### EXERCISE REQUIREMENTS
One number is the full answer: how many lines in the records contain the word "click"?

### INPUT DATA
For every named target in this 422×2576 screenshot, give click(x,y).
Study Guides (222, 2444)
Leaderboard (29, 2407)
---
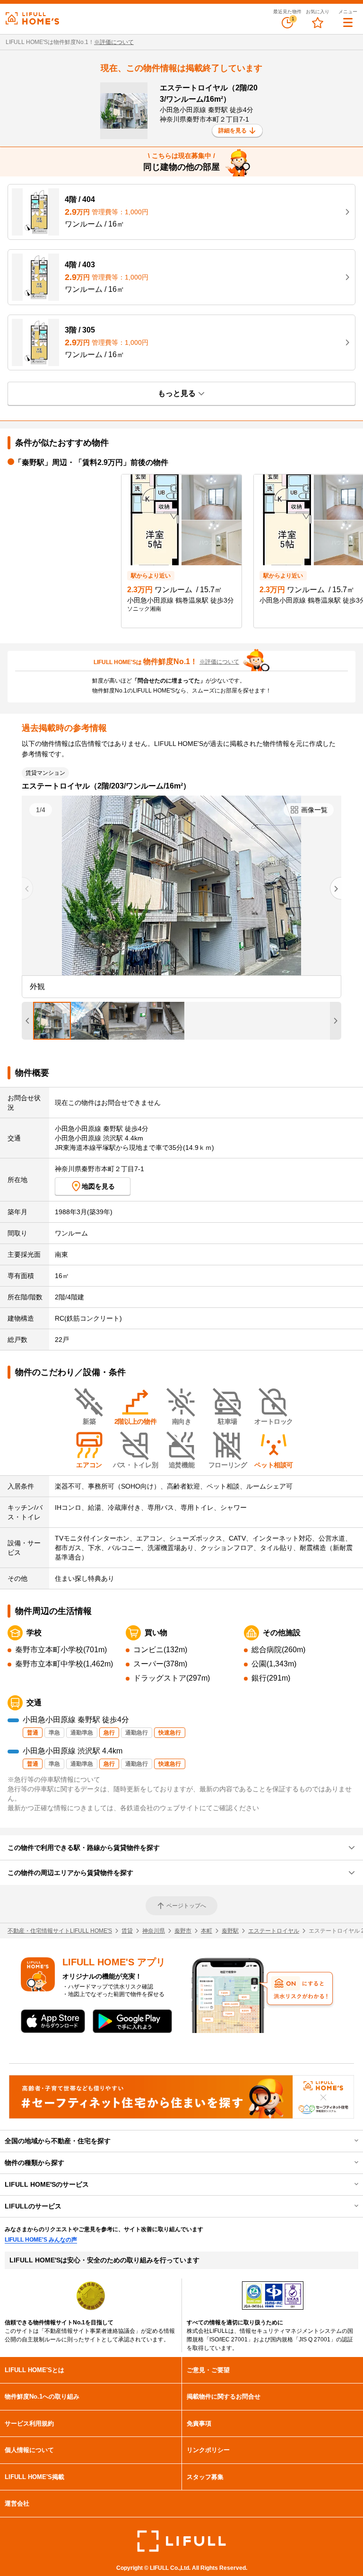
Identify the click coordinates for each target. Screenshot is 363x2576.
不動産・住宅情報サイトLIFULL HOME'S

### TASK OUTPUT
2